In the dynamic landscape of social media, TikTok has emerged as a transformative force, reshaping the daily routines of millions of Americans. As a versatile source of information, it provides a convenient and enjoyable means of learning. However, the platform's influence extends beyond mere convenience, contributing to a fundamental shift in entertainment consumption that has global ramifications for young adults' attention spans and focus. The allure of bite-sized entertainment has, to some extent, redefined how individuals engage with content, leading to a growing dependency on succinct visuals over sustained narratives.
As an avid reader, I've traversed the digital landscape of BookTok, the side of TikTok dedicated to recommending literature, in search of captivating book recommendations. However, I found my deep dive on BookTok to be a mostly lackluster and disenchanted source for literary recommendations. Almost all the popularized texts I have read on BookTok often fall into the realm of the basic and predictable, lacking the depth and originality I seek in my reading. In a world dominated by fleeting TikTok videos, the constant flow of content has created a phenomenon where authors and their works are excessively exposed and overproduced.
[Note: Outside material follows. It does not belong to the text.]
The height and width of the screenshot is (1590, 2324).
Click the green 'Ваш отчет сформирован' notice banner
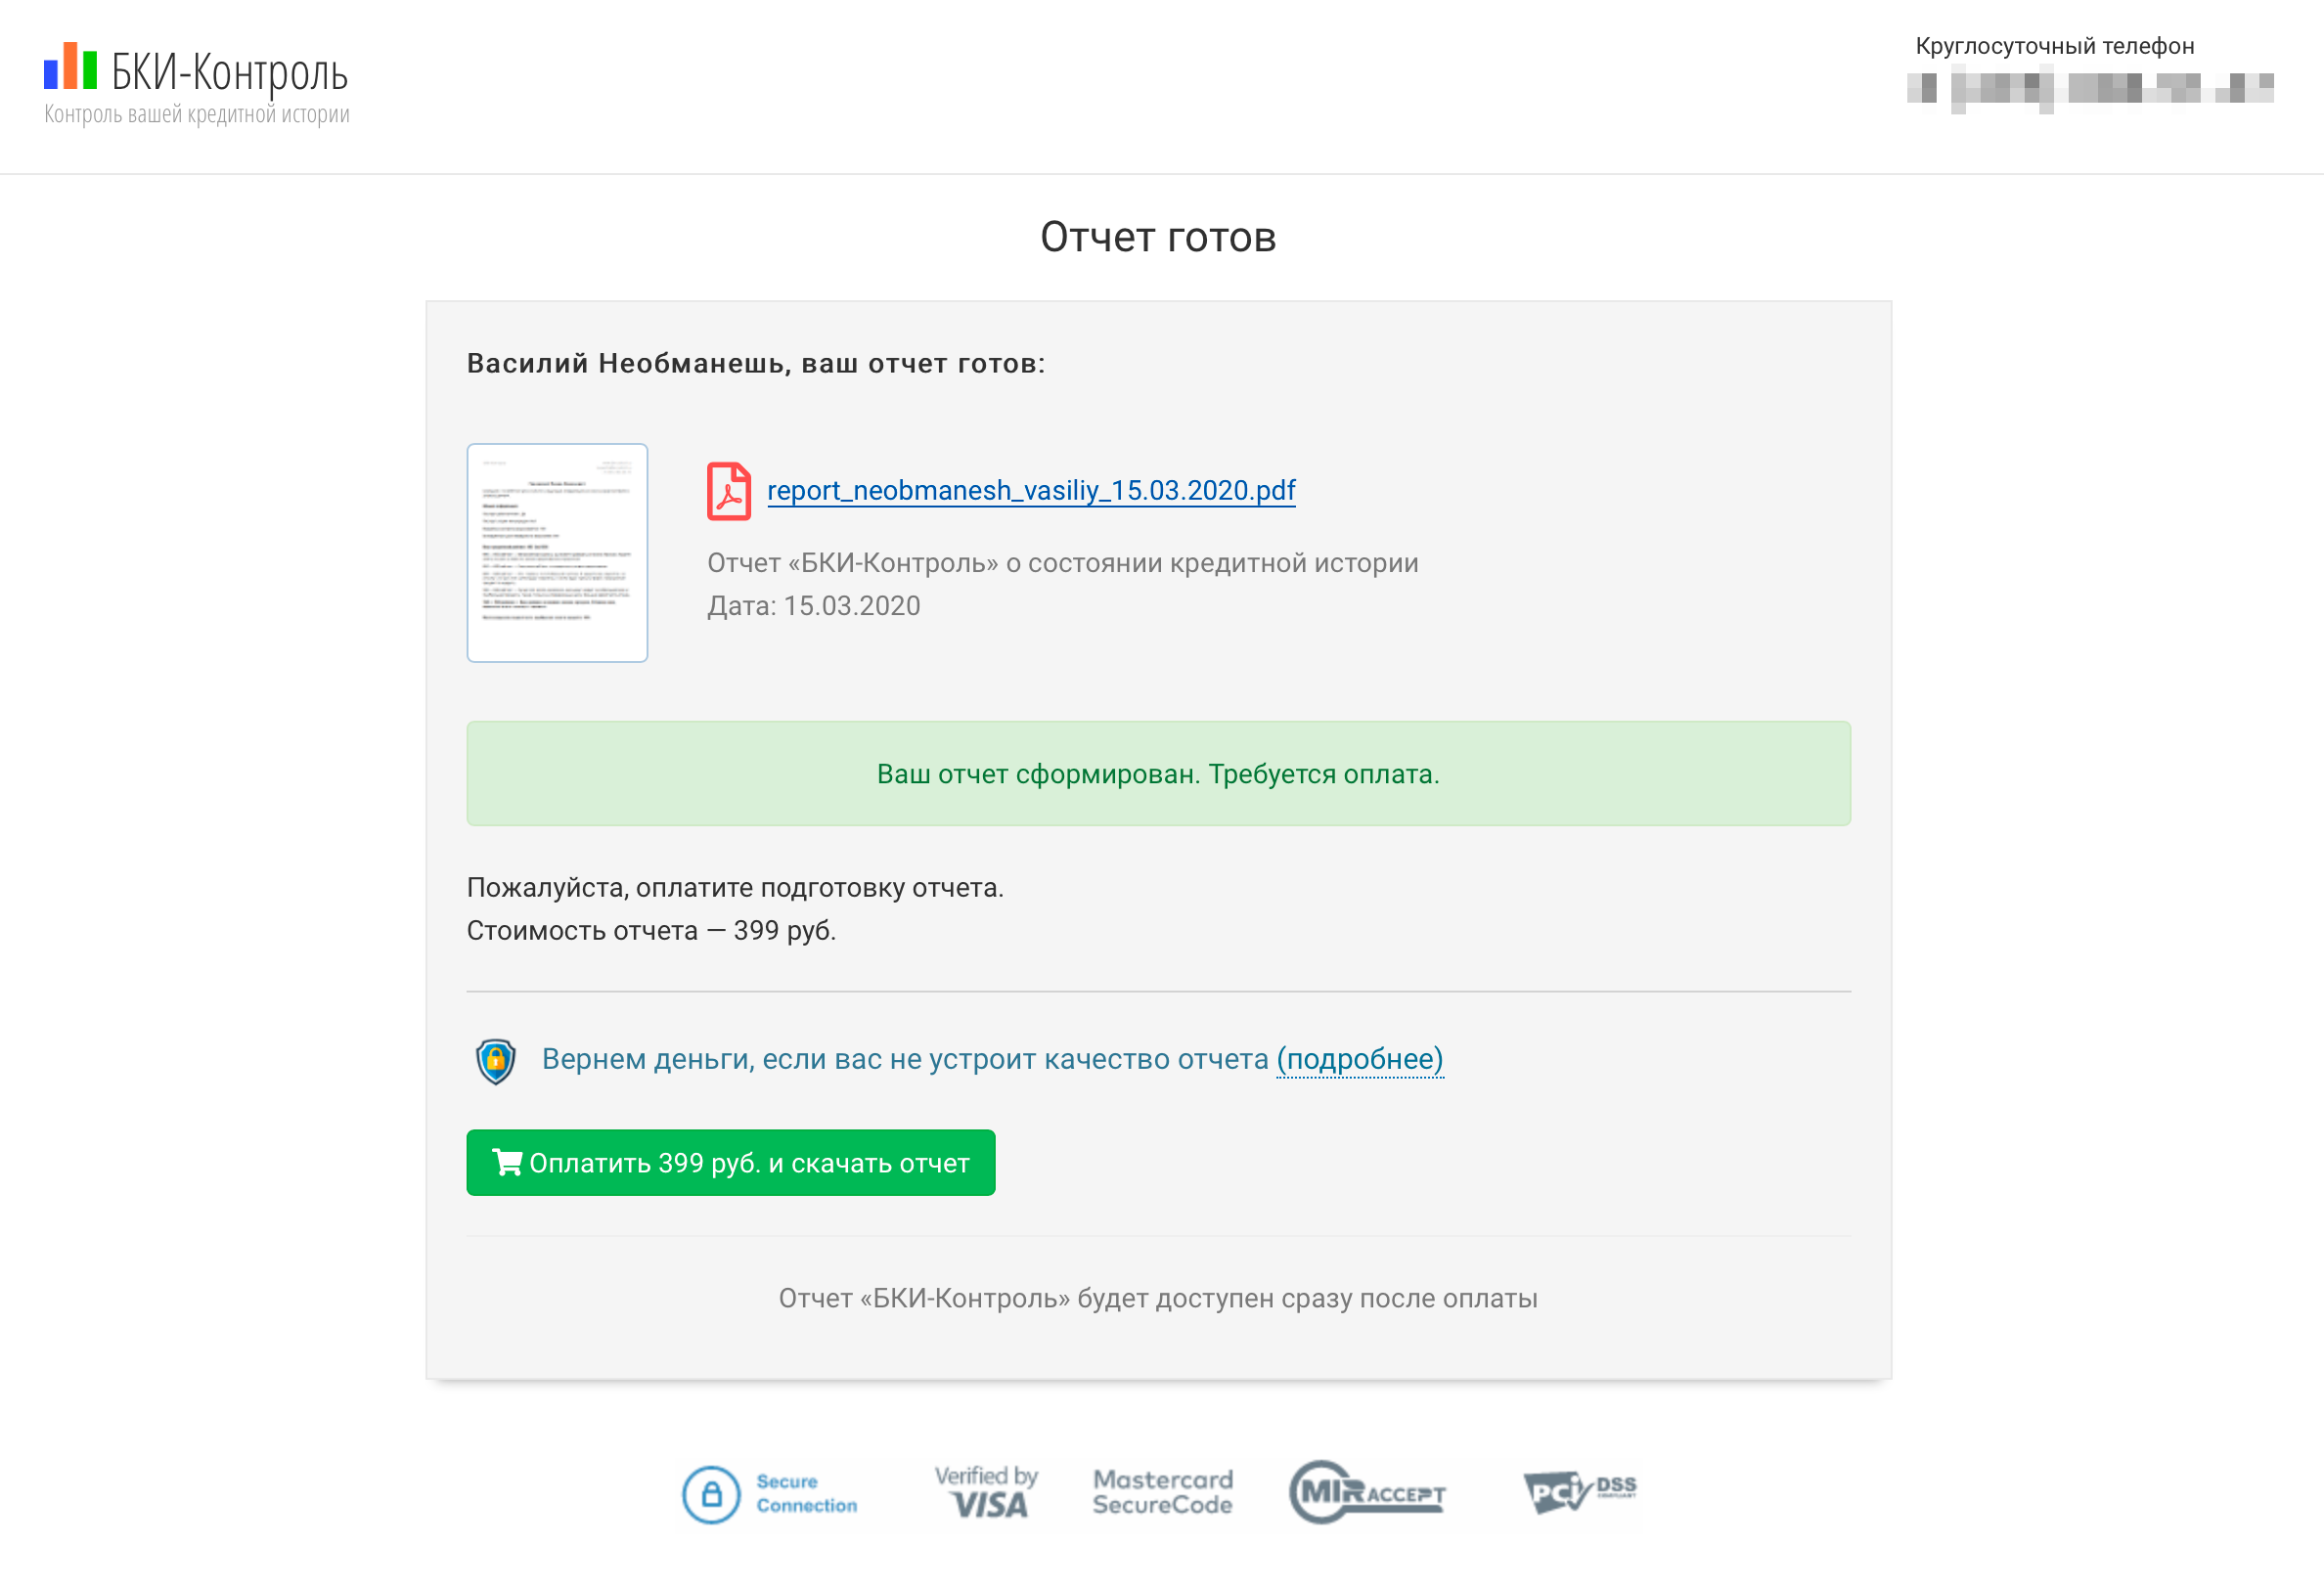click(x=1159, y=774)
The essence of authorship, once rooted in a genuine passion for literature and the ability to stir readers with evocative prose, now seems to pivot towards a quest for virality on BookTok and the pursuit of media stardom—veering away from the profound impact of the written word.
With this disillusionment in mind forged by Gen Z readers, I feel compelled to share alternatives to BookTok. These novels offer a more enriching experience for passionate readers. These three hidden gems deserve far more attention than they currently receive in the shadow of BookTok's spotlight.
Colleen Hoover's It Ends With Us is first on the list of de-influencing overhyped books. It Ends With Us most likely stands as one of the most widely loved books on BookTok, although the precise reasons for its popularity remain elusive to me. Upon my initial encounter with this book at the age of 14, I found myself captivated by its romance and the subtly electrifying, suspenseful plot. However, revisiting the story roughly four years later brought about a significant shift in my perspective on the text. Notably, the protagonist's apparent indifference towards marrying her potentially abusive boyfriend and the recurring domestic violence undertones that appear throughout the story.
It Ends With Us' exceptional alternative is Rebecca Serle’s In Five Years. In Five Years is a beautiful and evocative romance. It tells the story of friendship, love, and grief in the most engaging and easy-to-read prose. The characters are relatable, and feel as if they are friends of your own. Warning: prepare a brand-new box of Kleenex with you; you will need it.
Next on the list is the over-hyped thriller The Silent Patient by Alex Michaelides. Getting through the first half of this novel was like sitting through an hour of listening to nails against a chalkboard—it dragged on and on and was torturously monotonous. While The Silent Patient was DNFed (did not finish) in my 2019 TBR list (to be read), I am glad that I did not finish it based on the novel’s predictable ending (which I will not reveal in case of spoiling anyone’s current read.)
My highly recommended alternative to The Silent Patient is Kanae Minato’s Penance. I first read Penace in an English translation course at my university, and I was entirely shocked at how impressive the translation is. The novel was originally written in Japanese and was translated into English in 2017, where it gained popularity in the United States after Minato’s bestselling debut novel, Confessions. I can say infinitely good things about Penance, but I think it is best to go into this book completely blind. I promise you will be hooked by the first 35 pages of this masterful psychological thriller.
The time has arrived for me to de-influence one of Booktok’s favorite romcoms, Red, White, and Royal Blue by Casey McQuiston. Don’t get me wrong, I thoroughly enjoyed Red, White, and Royal Blue. I thought the comedic atmosphere of the novel was well done, especially with Alex’s character. Nevertheless, I felt that Prince Henry’s character was undeveloped and fell flat to the audience, which is problematic as he is the second lead character and the main character’s love interest. I also noted several plot holes in the story and felt the ending was rushed and automated.
A much better alternative to Red, White, and Royal Blue is André Aciman’s Call Me By Your Name. Armie Hammer and Timothee Chalamet’s 2017 film Call Me By Your Name shook every female (and perhaps some male) teenager’s life for the entire year. Hammer and Chamalet’s acting was superb, and their chemistry was even better. However, I can confidently say that the novel is at least ten times better than the film. If you loved the movie and haven’t read the book, you are missing out on the inner workings of Elio’s mind and heart, making the story more genuine and comprehensible to a viewer/reader.